Selected excerpt
☆ ☆ ☆ ☆ ☆
Now, I (as the hypothetical Bad Guy) know enough about nanotechical design to remove all the standard safe-guards and environmental dependencies. But I'm not a Mechanical Engineer, Chemical Engineer, Nuclear Physisct[sic], et al, I only know how to work with nanobots. And that means I don't know how to make them resistant to the wide variety of defenses that might be employed in the future. So what do I do?
Enter Evolvable Hardware.
No, my little minions of evil don't have to have any intelligence at all, they merely have to be able to make random changes in themselves and be able to evaluate those changes in regards to a given set of hostile conditions.
Problem solved, world go BOOM!
No, not that easily, but the concepts needed to really unleash a little hell on earth already exist and are being researched. -
Re:Too many old sci-fi novels?Dependent on tools we don't understand? I thought we were at that stage a long time ago.
Different versions of the same tool may work better than others, even though nobody quite understands why.
☆ ☆ ☆ ☆ ☆
Dataset entries
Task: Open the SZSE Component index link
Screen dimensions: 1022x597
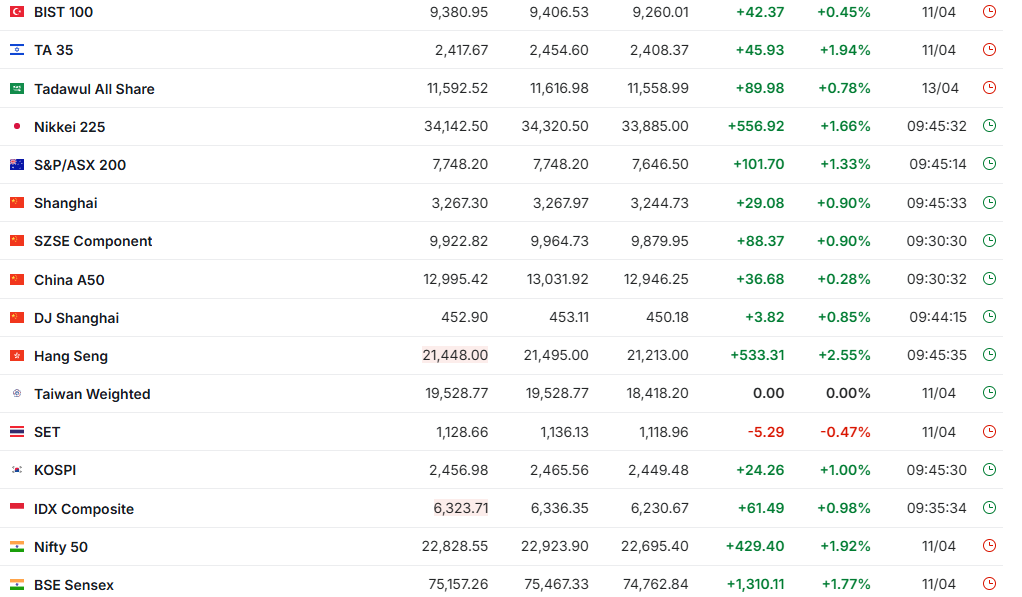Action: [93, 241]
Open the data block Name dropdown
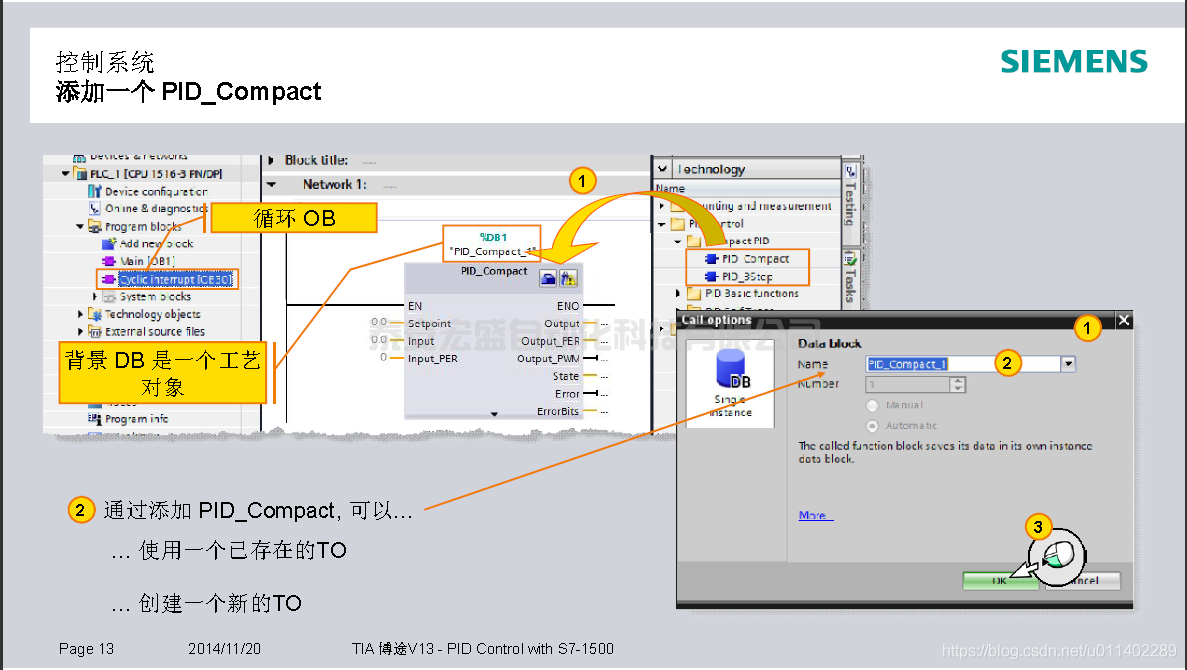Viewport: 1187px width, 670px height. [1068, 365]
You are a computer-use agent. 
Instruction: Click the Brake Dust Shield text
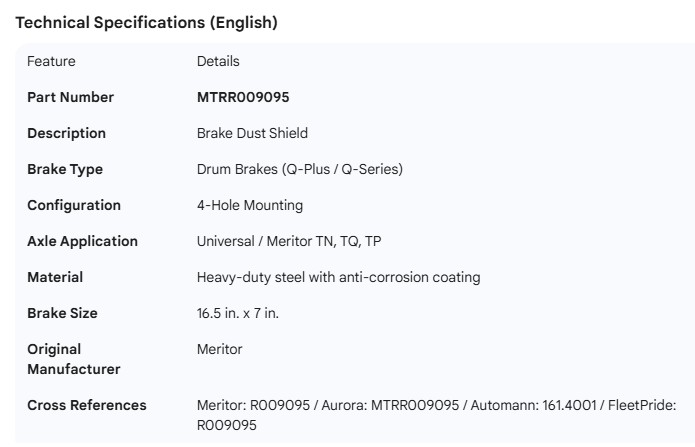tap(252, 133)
☆ ☆ ☆ ☆ ☆
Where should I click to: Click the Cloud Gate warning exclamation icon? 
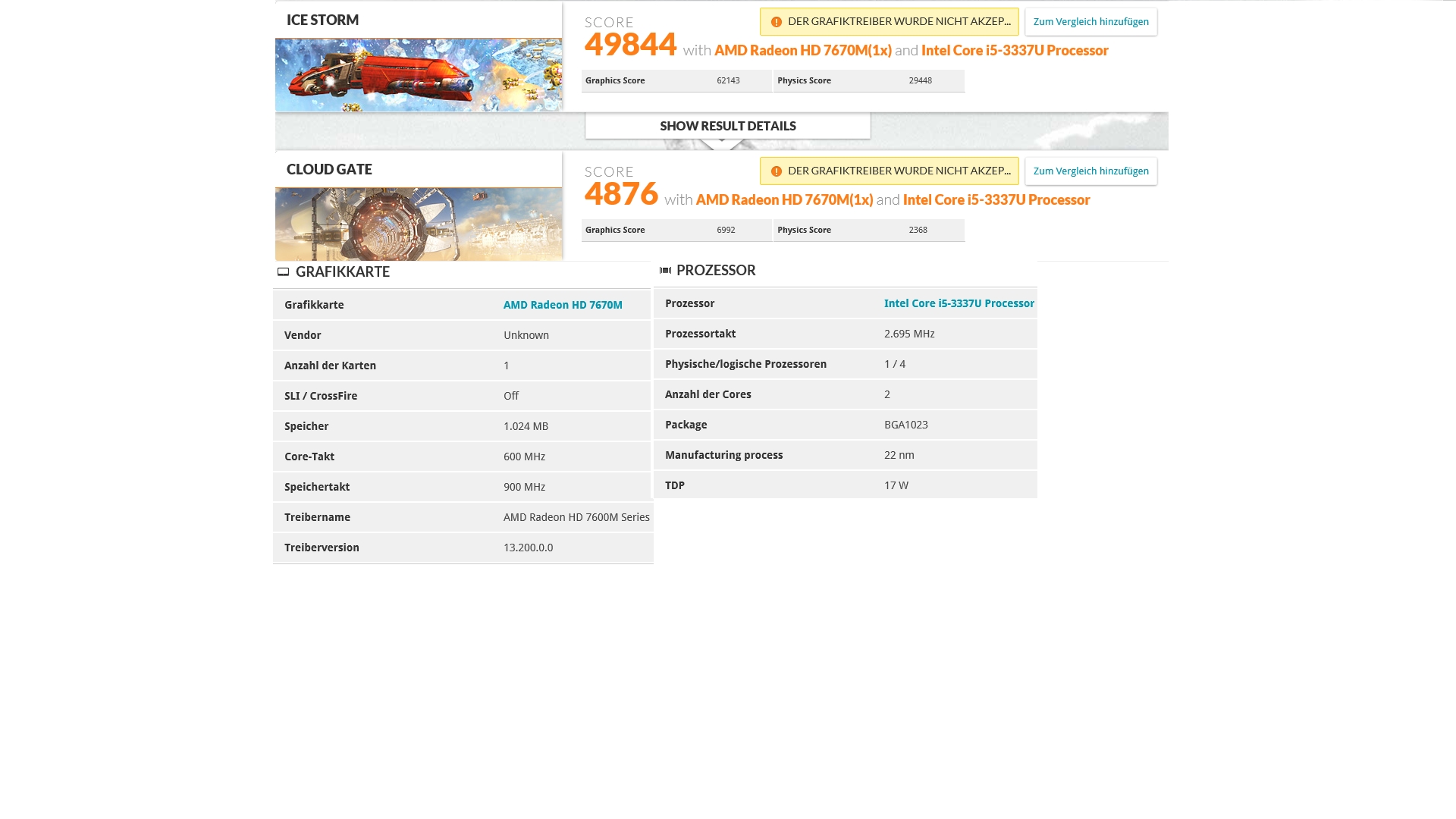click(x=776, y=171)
☆ ☆ ☆ ☆ ☆
Task list
(1) Name every profession the nanobot and evolvable hardware text lists as one the speaker is not.
(2) From the nanobot and evolvable hardware text, return the part that opens with the words containing "No, my little" and closes with "long time ago.".
(3) Resume the text about nanobots and evolvable hardware from where it stops.

Set of answers
(1) Mechanical Engineer, Chemical Engineer, Nuclear Physisct[sic]

(2)
No, my little minions of evil don't have to have any intelligence at all, they merely have to be able to make random changes in themselves and be able to evaluate those changes in regards to a given set of hostile conditions.
Problem solved, world go BOOM!
No, not that easily, but the concepts needed to really unleash a little hell on earth already exist and are being researched. -
Re:Too many old sci-fi novels?Dependent on tools we don't understand? I thought we were at that stage a long time ago.

(3)
I've seen different copies of the same version of Microsoft Office work better on different machines.
But seriously folks, hasn't this plot been discussed in a ton of old science fiction novels or star trek episodes? That computers/robots/whatever will evolve beyond our control and kill/enslave us all? Hell, Terminator had that plot.
This is just another type of evolutionary programming, which people have been playing around with for years. I've seen some interesting things come out of evolving assembly programs (Tierra Project), but you can still take a look at the code generated and work it out. For large projects that may be a monumental task (like dissasmbling Windows), but it is theoretically possible. Even if it does things in strange ways that may be difficult to understand, it is still just a big array of logic gates.
Besides, evolving systems aren't very good at making general computing systems, but can be very handy at solving specific problems. You won't see these things replacing Intel chips, they'll be much more task specific. Actually I'd be surprised if they ever made it beyond academic curiosity, it's hard to be certain of reliability if it isn't well-engineered.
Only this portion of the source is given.